• **Work instruction**
From the material below, reproduce exactly the stretch of lines that begins with the line holding "The height and width of the screenshot is (440, 687)." and ends with the line holding "This screenshot has width=999, height=945.", skipping the pictures.
○ ○ ○ ○ ○
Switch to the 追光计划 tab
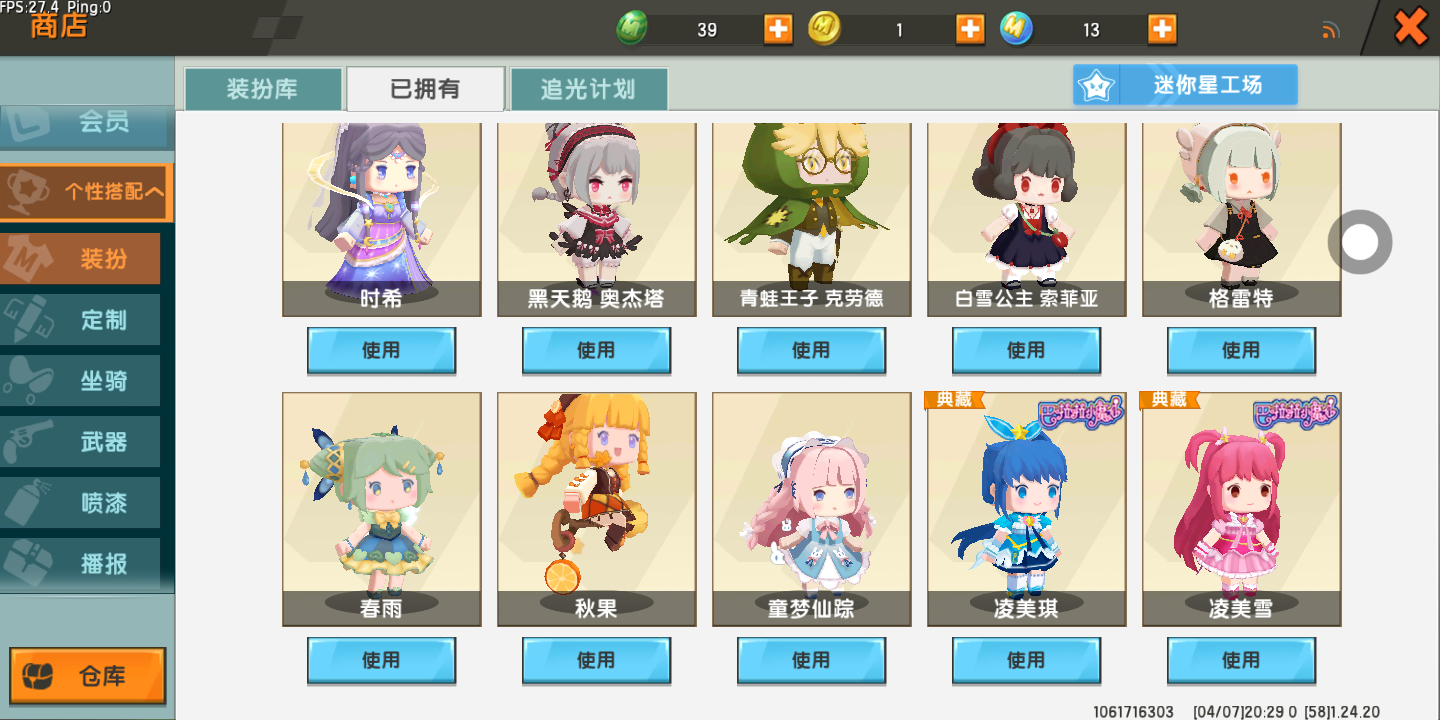The height and width of the screenshot is (720, 1440). pos(588,89)
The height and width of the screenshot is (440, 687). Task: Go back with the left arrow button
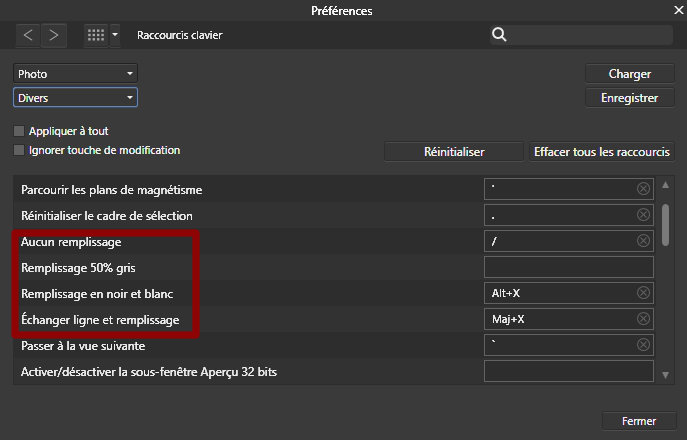(x=28, y=35)
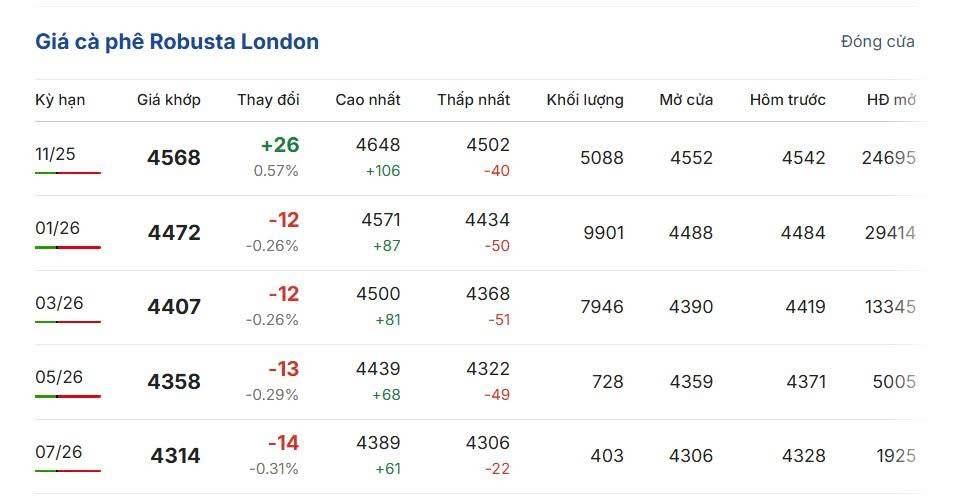The width and height of the screenshot is (954, 497).
Task: Click the 05/26 contract term
Action: pos(59,377)
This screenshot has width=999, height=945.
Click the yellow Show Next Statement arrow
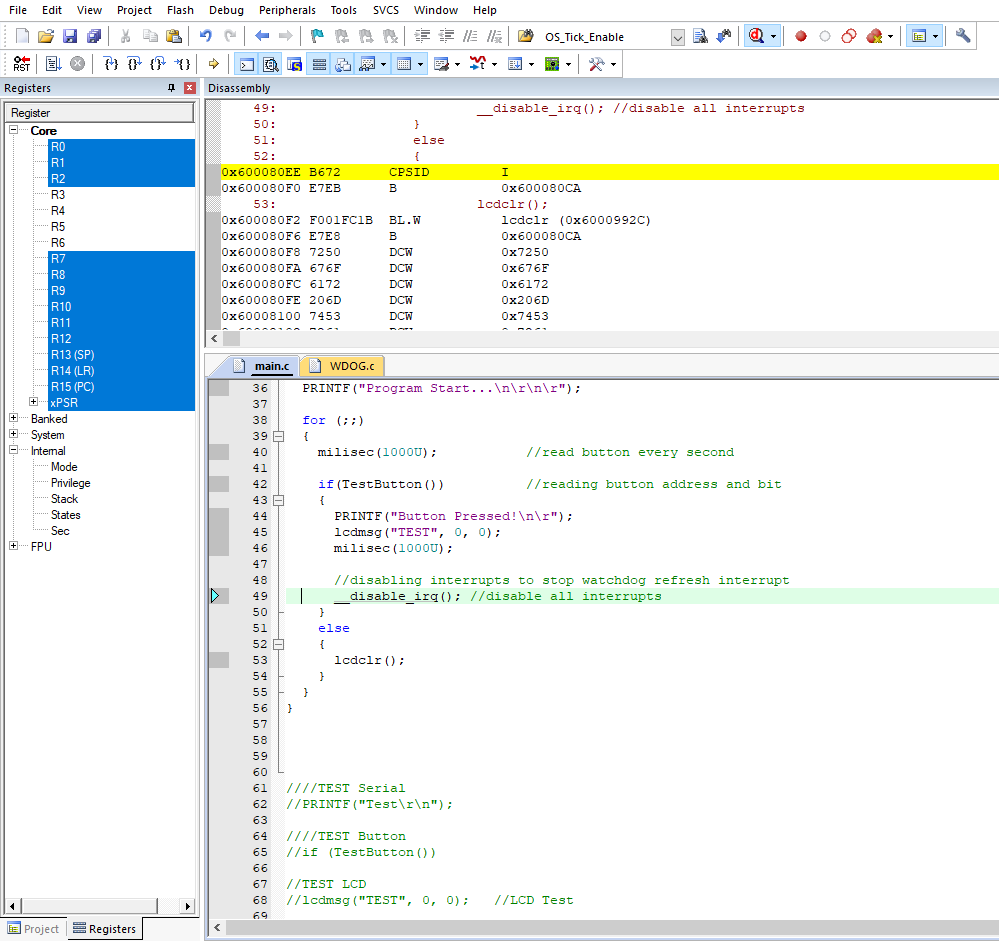click(x=214, y=63)
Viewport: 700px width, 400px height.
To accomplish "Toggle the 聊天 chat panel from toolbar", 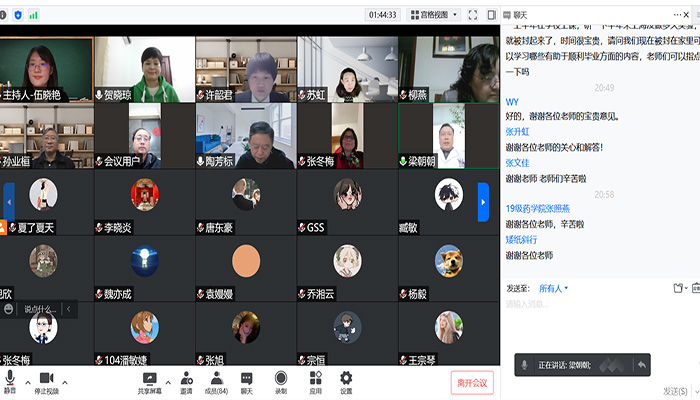I will point(246,379).
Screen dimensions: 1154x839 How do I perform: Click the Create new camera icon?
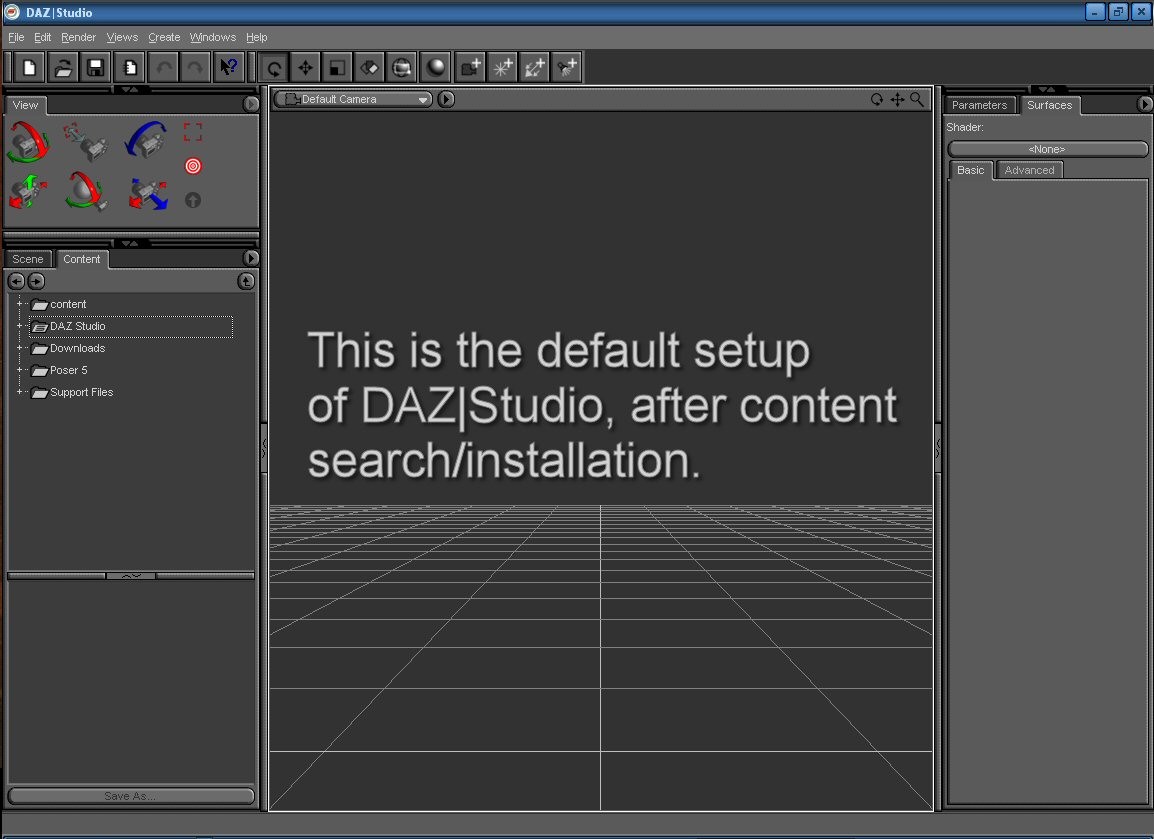pos(470,67)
○ ○ ○ ○ ○
• **Result for this task**
The height and width of the screenshot is (440, 687). Task: Go back with the left arrow button
(x=28, y=35)
The width and height of the screenshot is (954, 497).
Task: Click the 05/26 contract term
Action: pos(59,377)
This screenshot has width=999, height=945.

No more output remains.